--- Exercise ---
The expected output is the line holding "Launch Firefox from the bottom dock" plus every line after it through the end of the listing, copied exactly.
■ ■ ■ ■ ■
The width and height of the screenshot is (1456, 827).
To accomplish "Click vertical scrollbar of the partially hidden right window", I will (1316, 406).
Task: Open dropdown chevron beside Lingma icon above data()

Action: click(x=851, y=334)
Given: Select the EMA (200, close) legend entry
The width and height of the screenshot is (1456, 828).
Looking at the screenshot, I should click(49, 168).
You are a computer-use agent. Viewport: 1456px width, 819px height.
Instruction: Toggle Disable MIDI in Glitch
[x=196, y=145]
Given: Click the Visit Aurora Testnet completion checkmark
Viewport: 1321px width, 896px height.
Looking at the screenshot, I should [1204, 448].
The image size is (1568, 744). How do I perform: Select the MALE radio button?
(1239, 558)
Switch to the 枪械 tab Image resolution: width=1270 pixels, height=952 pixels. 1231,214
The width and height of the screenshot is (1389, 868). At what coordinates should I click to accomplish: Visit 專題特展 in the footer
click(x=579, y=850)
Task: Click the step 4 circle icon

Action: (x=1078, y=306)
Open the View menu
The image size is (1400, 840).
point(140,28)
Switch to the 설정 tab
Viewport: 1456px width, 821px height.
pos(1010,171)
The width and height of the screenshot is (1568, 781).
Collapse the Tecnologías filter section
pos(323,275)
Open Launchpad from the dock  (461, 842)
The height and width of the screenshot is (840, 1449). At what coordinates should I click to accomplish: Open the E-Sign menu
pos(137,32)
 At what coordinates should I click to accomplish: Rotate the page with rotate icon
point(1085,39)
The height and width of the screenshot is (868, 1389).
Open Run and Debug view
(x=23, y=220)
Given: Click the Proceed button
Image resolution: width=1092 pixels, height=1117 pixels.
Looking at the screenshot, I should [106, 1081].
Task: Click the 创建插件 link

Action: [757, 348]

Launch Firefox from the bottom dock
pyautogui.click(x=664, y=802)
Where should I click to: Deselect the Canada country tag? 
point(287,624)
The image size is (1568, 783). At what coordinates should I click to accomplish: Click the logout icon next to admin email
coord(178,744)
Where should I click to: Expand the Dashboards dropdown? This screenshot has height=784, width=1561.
■ ■ ■ ■ ■
--- Solution for this problem ---
Launch Firefox from the bottom dock
pyautogui.click(x=664, y=802)
Where should I click to: Deselect the Canada country tag? 
point(287,624)
The image size is (1568, 783). At what coordinates should I click to accomplish: Click the logout icon next to admin email
coord(178,744)
Where should I click to: Expand the Dashboards dropdown? This screenshot has height=784, width=1561.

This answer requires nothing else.